According to the apache hadoop's document, hdfs and yarn should be executed under different account.  Using the following commands to add an account named "hdfs".
sudo useradd -d /home/hdfs -m hdfs
sudo passwd hdfs
sudo usermod -aG sudo hdfs
Next, modify the line of hdfs in /etc/passwd as the original user.  The following is an example.
hdfs:x:1001:1001:hdfs,,,:/home/hdfs:/bin/bash

6. Copy the hadoop folder in step 4 to hdfs account

Notice.  It is possible that you have to use sudo command to copy the directory.  However, you may use chusr and chgrp to change the ownership and the owner group of the directory.

7. Setup /etc/hosts

Use the /etc/hosts to help you distinguish the VMs by their host name
The following python code can be used to generate a list of hostname.
f = open('mHosts', 'w')
for i in range(0, 256):
  f.write('192.168.56.{0}\thdp{0:03}\n'.format(i))
After that, just insert the generated file (mHosts) to the beginning of /etc/hosts.  The line in the original /etc/hosts that contains itself's host name should be removed.  The IP of the localhost is suggested to use the true IP, not the 127.0.0.1 or 192.168.* or 127.0.* to prevent some unwilling problems.
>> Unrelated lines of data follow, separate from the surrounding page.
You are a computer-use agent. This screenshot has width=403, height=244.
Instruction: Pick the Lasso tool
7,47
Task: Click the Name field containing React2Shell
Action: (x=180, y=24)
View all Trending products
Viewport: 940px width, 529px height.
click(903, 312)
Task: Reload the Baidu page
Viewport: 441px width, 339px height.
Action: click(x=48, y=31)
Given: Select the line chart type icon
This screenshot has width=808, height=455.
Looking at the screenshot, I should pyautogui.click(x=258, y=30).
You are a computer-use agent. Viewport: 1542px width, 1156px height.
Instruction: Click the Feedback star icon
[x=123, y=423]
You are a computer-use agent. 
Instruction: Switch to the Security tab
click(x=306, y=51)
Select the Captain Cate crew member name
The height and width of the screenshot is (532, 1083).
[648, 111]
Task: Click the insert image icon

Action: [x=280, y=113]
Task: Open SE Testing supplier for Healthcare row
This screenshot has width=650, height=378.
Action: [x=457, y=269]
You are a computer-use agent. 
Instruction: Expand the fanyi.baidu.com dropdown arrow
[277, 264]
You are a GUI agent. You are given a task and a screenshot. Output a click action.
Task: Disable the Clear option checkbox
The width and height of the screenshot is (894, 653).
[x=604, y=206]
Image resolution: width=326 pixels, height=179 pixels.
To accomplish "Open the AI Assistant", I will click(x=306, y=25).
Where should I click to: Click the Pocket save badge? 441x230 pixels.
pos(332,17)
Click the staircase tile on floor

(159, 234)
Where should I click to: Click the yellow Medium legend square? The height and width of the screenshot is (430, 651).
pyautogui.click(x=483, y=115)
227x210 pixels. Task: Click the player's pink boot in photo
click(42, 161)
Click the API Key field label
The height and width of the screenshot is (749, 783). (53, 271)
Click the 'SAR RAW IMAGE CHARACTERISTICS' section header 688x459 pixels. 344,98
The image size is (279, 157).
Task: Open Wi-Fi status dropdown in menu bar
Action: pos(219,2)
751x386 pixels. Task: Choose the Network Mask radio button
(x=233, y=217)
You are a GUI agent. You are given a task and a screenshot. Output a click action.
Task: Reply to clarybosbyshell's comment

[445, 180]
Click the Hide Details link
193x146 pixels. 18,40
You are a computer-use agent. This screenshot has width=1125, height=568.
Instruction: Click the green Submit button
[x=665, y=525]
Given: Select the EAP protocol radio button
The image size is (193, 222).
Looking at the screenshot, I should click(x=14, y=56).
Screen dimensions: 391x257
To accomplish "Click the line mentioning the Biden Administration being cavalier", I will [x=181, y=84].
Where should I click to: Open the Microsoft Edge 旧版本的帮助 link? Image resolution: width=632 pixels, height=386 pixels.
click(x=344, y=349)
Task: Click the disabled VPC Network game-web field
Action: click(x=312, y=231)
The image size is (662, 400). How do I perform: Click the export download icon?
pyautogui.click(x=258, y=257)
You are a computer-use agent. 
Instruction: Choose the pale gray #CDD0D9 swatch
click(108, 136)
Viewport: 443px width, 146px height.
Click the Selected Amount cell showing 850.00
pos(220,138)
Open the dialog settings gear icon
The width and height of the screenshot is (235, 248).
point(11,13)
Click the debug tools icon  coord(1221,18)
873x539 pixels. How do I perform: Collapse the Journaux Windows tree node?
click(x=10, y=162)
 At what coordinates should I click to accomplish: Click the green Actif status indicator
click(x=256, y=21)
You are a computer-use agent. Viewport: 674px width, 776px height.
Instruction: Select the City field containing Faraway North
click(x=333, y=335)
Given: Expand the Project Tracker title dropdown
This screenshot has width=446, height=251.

8. Setup the ssh channel for password-less login

Use the following commands to create a password-less login.
ssh-keygen -t rsa
cat .ssh/id_dsa.pub >> .ssh/authorized_keys 

9. Copy VM

Yes.  Now we copy the VM.  Since individually setup each minor parts is difficult.  When duplicating the VM, remember to give the adapter with a new MAC address.  The following are something that should be modified after the VM is duplicated
  • /etc/hostname
  • /etc/network/interfce
  • /etc/hosts
Note that there is a trick when modifying the /etc/hosts.  The localhost should 1) set to the dedicate IP of the VM and 2) set after the line that contains the IP of itself.  It is suggested to remove the 'localhost' line which is initially created one at the end of the file.
After these files are updated, reboot the VM, and ssh from the master to every slaves for both account in case of some disturbing messages.

10. Formate Namenode and start hdfs

Use the following command to format Namenode
hadoop/bin/hdfs namenode -format
Use the following command to start hdfs under the hdfs account
hadoop/sbin/start-dfs.sh

11. Start yarn

Use the following command to start yarn
hadoop/sbin/start-yarn.sh

12. Try to run an example to verify the installation

Use the following command to verify the installation.
hadoop/bin/hadoop jar hadoop/share/hadoop/mapreduce/hadoop-mapreduce-example-2.7.1.jar pi 5 5
This is the end of this article.  The upon procedure has been re-tested to verify no problem inside.